Eis a verdade: somos vulneráveis. A Covid-19 é só a evidência mais recente. Do ponto de vista biológico, o ser humano estaria em desvantagem em relação a outras espécies num evento de extinção em massa. Animais grandes e de sangue quente como nós têm metabolismo elevado; essa característica demanda necessidade constante de alimentação. Tartarugas ou cobras, por outro lado, podem ficar semanas sem comer. Numa catástrofe que interrompa a cadeia de alimentos, como ocorreu nas “Big Five”, podemos ter problemas.

Mas temos vantagens. Num artigo publicado no site The Conversation, o paleontólogo e biólogo evolucionista Nick Longrich mostrou que temos fortalezas que podem compensar nossas vulnerabilidades. “Podemos sobreviver a um evento de extinção em massa”, escreveu Longrich. “Perturbações de longo prazo, como uma era glacial, podem causar conflitos generalizados e colapsos populacionais, mas as civilizações provavelmente sobrevivem.” As principais delas: somos abundantes — quase 8 bilhões de pessoas significa uma chance formidável de que pelo menos alguns de nós possam sobreviver e repovoar a Terra.

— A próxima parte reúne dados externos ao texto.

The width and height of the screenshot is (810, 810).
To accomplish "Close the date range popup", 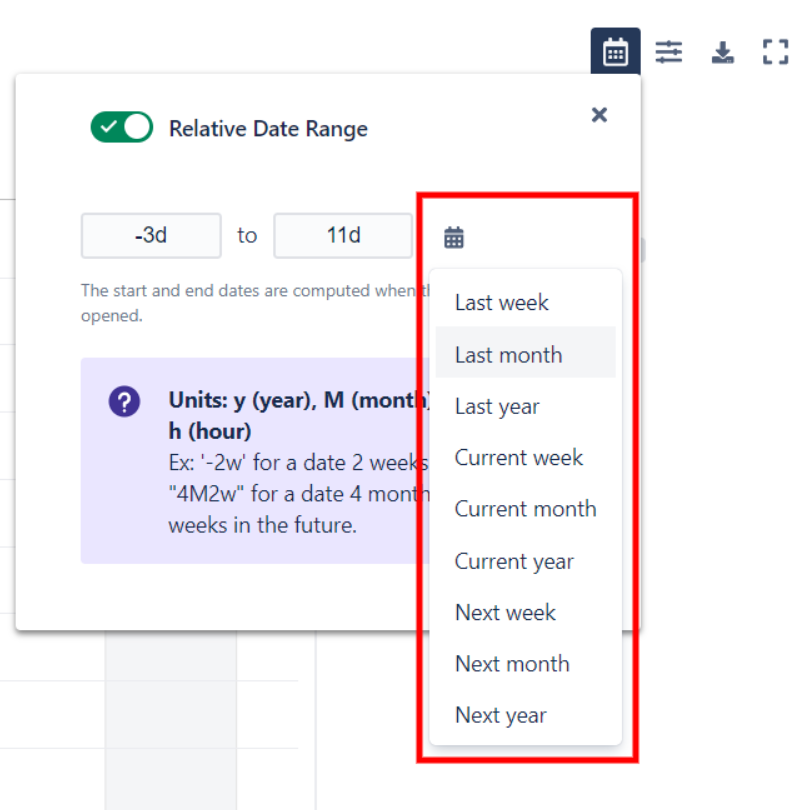I will coord(599,115).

Se apenas 1% sobreviver, isso significa 78 milhões de pessoas; estamos em todos os lugares, habitando quase todos os pontos do planeta; somos generalistas e comemos de tudo; somos adaptáveis — pelo aprendizado e pela inovação. Aprender a lavar as mãos para evitar o contágio de doenças leva minutos.

Estamos tranquilos, então? “Podemos controlar e direcionar nosso futuro pois somos únicos na capacidade de projetar e manipular o ambiente”, afirma ao TAB o filósofo Thomas Moynihan, que lança em outubro o livro “X-Risk – how humanity discovered its own extinction” (Risco X – como a humanidade descobriu sua própria extinção, em tradução livre). Nemmen, da USP, concorda. Segundo ele, nossa capacidade de inovar é imensa e pode até mesmo nos permitir povoar outro planeta se a Terra se tornar inabitável. “Dado o avanço tecnológico, quase todos os desafios são transponíveis. Tudo depende de interesse político e investimento nas tecnologias que podem salvar a humanidade.”

Mas… “Só” sobreviver não basta. Quando um cientista diz que a humanidade não deve estar extinta nos próximos anos, se atém única e exclusivamente à possibilidade de existência humana na Terra — mas não leva em conta a qualidade de vida dessas pessoas. Nosso grande desafio nos próximos anos não é apenas garantir a sobrevivência, mas manter as condições para que a vida na Terra seja agradável. No livro “A terra inabitável – uma história do futuro”, o jornalista americano David Wallace-Wells descreve um cenário assustador, caso o ritmo de aquecimento global se mantenha — e as temperaturas médias subam 2ºC, 4ºC ou mais. Wells, que se apoiou em centenas de trabalhos científicos para escrever o livro, descreve um mundo em que incêndios florestais, furações, tempestade e ondas de calor insuportáveis provocarão guerras, miséria, fome, sede, doenças, milhões de refugiados e incontáveis mortes. No meio desse caos, é provável que nem sintamos falta das praias, que serão engolidas pela elevação do nível dos mares. “Porque os seres humanos se revelaram uma espécie adaptável, (…) é pouco provável que a mudança climática torne o planeta realmente inabitável”, escreveu. “O que reside entre nós e a extinção é bastante apavorante, e ainda nem começamos a contemplar o que significa viver sob tais condições.”

Então… mais do que respirarmos aliviados pelo fato de que não estaremos extintos a curto prazo, deveríamos usar os riscos de extinção como uma força para tornar o mundo mais agradável. “Pensar em nosso fim pode nos ajudar a assumir nossa responsabilidade enquanto seres morais, em preservar a moralidade que existe no Universo, e que é definida unicamente por nós”, diz Moynihan.